The Queen’s Telegram is a relatively new tradition in a very traditional country, namely the United Kingdom. Here in the states, when a person reaches the ripe old age of 100, they get to received birthday greeting in the form of Willard Scott of NBC’s Today Show drooling over them on national television telling them how good they look and adding a few snippets of biographical information. It might go something like this: a picture comes up on the screen displaying (usually) some somnambulant individual with a very glazed look on their face

Willard Scott’s voice

“Ooh, there’s Rosa Mae Farquat, she’s 100 years old today, doesn’t she look good? Rosa likes to start each day with a bowl of mush and some lukewarm tea. She still gets around on her own and attributes her longevity to a strict diet of high fiber foods. Rosa’s lived in Boon Dock, Kentucky all her life. Happy birthday Rosa “

Now, I don’t know about you fine folks out there but this all goes on sometime between 7:00 AM and 9:00 AM and my eyes and ears are just not ready for it. In fact, I’d rather be filled in on the details of the latest suicide bombing, earthquake, tornado, or whatever other disaster, manmade or natural, that has occurred. Having to look at anywhere between one and four centenarians at those hours of the morning just does not inspire me.

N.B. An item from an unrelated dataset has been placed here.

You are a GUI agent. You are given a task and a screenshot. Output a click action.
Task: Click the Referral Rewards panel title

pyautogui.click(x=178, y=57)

The more traditional and definitely more tasteful way our British cousins have chosen to honor this select group of people is more to my liking. When a person reaches the age of 100, they receive a telegram, that’s right, a telegram, not an E-mail, from none other than the Queen marking the auspicious occasion. While I don’t know what the specific wording is, (help me out here British noders), it certainly seems like a more dignified and fitting way to mark the occasion.